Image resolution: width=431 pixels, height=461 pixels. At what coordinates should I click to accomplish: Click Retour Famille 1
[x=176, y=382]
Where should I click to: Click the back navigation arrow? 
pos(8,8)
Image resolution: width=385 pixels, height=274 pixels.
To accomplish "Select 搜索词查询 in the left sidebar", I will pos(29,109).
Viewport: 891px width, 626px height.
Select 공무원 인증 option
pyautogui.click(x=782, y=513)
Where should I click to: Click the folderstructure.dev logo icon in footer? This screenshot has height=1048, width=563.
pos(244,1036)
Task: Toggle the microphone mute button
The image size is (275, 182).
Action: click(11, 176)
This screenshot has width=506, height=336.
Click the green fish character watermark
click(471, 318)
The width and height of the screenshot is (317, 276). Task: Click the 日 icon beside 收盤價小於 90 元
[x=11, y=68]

+ + +

## Work instruction
The response should contain each record above, retyped exactly.

## Output below
Image resolution: width=431 pixels, height=461 pixels. At what coordinates should I click to accomplish: Click Retour Famille 1
[x=176, y=382]
Where should I click to: Click the back navigation arrow? 
pos(8,8)
Image resolution: width=385 pixels, height=274 pixels.
To accomplish "Select 搜索词查询 in the left sidebar", I will pos(29,109).
Viewport: 891px width, 626px height.
Select 공무원 인증 option
pyautogui.click(x=782, y=513)
Where should I click to: Click the folderstructure.dev logo icon in footer? This screenshot has height=1048, width=563.
pos(244,1036)
Task: Toggle the microphone mute button
The image size is (275, 182).
Action: click(11, 176)
This screenshot has width=506, height=336.
Click the green fish character watermark
click(471, 318)
The width and height of the screenshot is (317, 276). Task: Click the 日 icon beside 收盤價小於 90 元
[x=11, y=68]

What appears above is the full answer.